### Task goal
Could you output, word for word, only the lines from the line with "Screen dimensions: 420x299" to the end of the entries, including both ends? Omit the pictures.

○ ○ ○ ○ ○ ○ ○

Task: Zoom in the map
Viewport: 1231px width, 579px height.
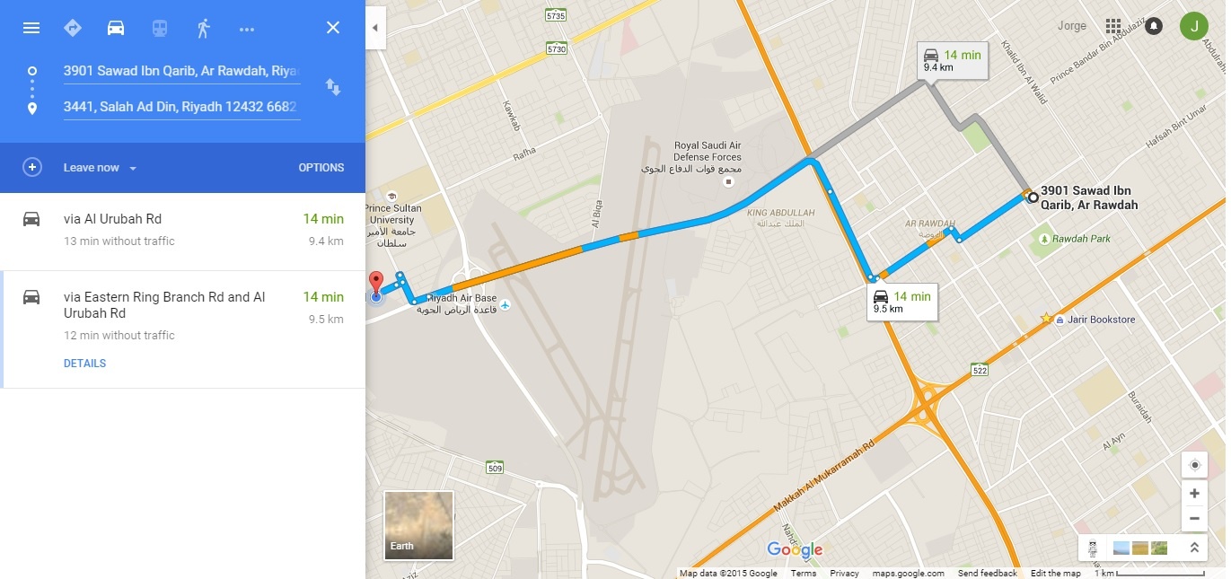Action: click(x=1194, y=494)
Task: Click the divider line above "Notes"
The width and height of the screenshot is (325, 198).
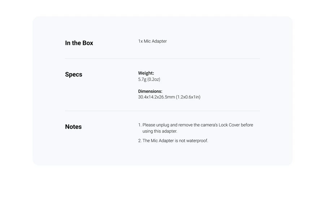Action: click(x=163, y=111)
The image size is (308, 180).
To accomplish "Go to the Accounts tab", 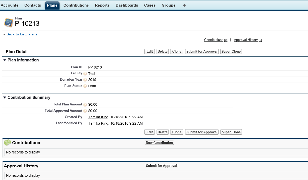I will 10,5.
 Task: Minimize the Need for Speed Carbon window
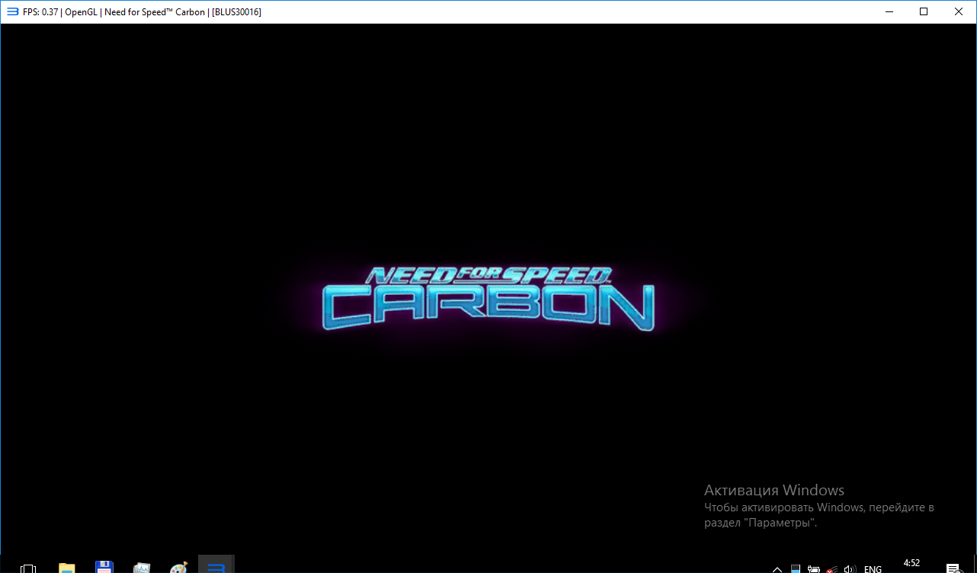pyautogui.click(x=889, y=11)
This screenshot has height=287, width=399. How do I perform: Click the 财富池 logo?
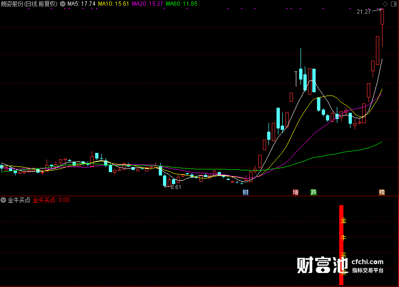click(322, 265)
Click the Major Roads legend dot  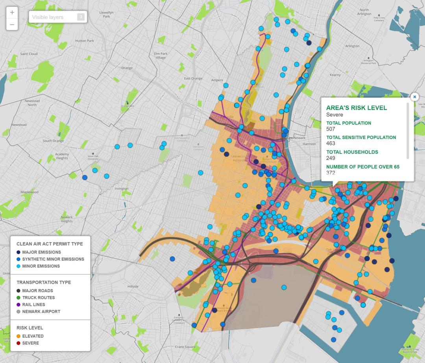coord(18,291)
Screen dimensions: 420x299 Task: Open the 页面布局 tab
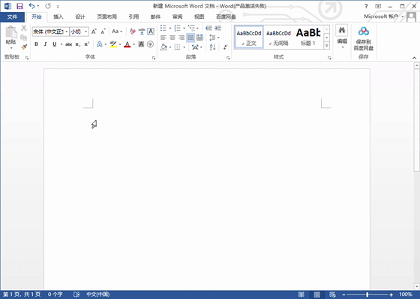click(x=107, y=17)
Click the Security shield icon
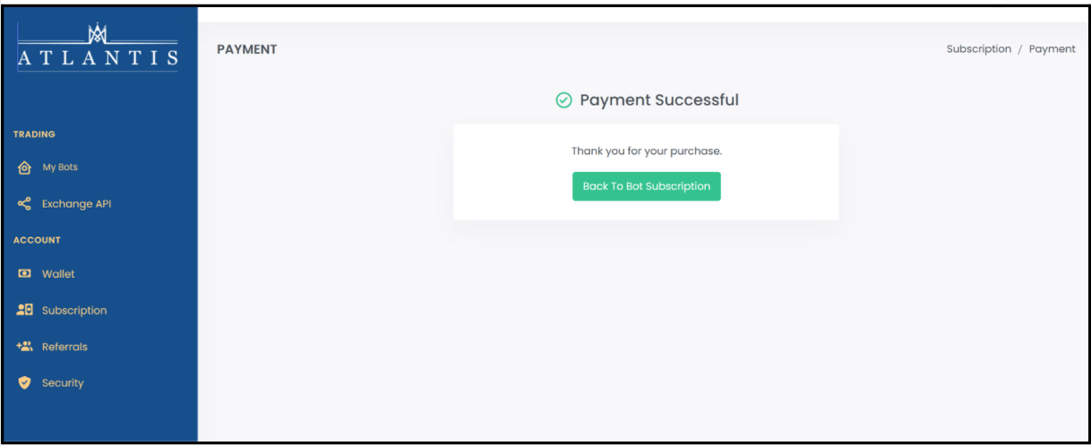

○ ○ ○ ○ ○ ○ ○

### Problem solution
Screen dimensions: 420x299 Task: Open the 页面布局 tab
click(x=107, y=17)
Click the Security shield icon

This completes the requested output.